One of the main differences between a blog and a static website is the interaction with the community. But this kind of interaction takes months or even years to build and must be constantly addressed and redefined.
The interaction mostly takes place around three actions: commenting on articles, sharing the content and contacting the author.
Commenting on articles is the easiest and most common way for readers to provide feedback. Blog managers must make commenting as easy and straightforward as they can. This is why I personally don’t think users should have to register or jump through hoops to leave a comment. I stopped commenting on some blogs because the comment system requires users to log onto Facebook—I don’t have a Facebook account and I’m certainly not going to create one for that. On the other side, threaded comments systems are now widely available and make discussion easy because commenters can reply to each other.

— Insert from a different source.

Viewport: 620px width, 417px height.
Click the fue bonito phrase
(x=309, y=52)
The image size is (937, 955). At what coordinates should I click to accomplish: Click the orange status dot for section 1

Spam is always an issue but I don’t think users should have to prove there are legit commenters by solving a captcha. Some are very hard to read and nothing is more annoying than spending a minute or two trying to get them right. Spam plugins like Akismet do a great job of blocking spam anyway.
Finally, authors should take a minute to reply to comments. I know I haven’t always been good with that and I apologize. I now reply to each person individually directly from the WordPress dashboard. I must admit I get slightly annoyed when I leave comments that are never addressed or answered, I feel ignored as a reader. So I assume my readers feel the same and I’m working hard to let them know I appreciate they take the time to comment!
All bloggers hope that readers will be sharing the blog content on social media such as Twitter, Reddit, StumbleUpon etc. because it can really boost traffic. Most single post pages feature some kind of social media buttons to share content easily. Just make sure it’s not one of these annoying floating boxes that will follow readers everywhere basically demanding them to share the content!
Finally, readers should have an easy way to contact the author. Most people don’t want to leave their emails because it can be easily harvested by spam bots. There are several workaround to protect your email address from spam: you can put an image of your email address or you can use a contact form plugin. Just don’t bother using old tricks such as spelling it out (“user at gmail dot com”) because they don’t work anymore!
I set up a dedicated Contact page and I use Contact Form 7, a WordPress plugin. Because I receive a lot of immigration-related questions, I also set up a Coming to Canada page explaining my immigration story and offering resources. It’s an easy way to answer questions that always come up—I just send people to this reference page.
How do you interact with the community around your blog? What works best for you?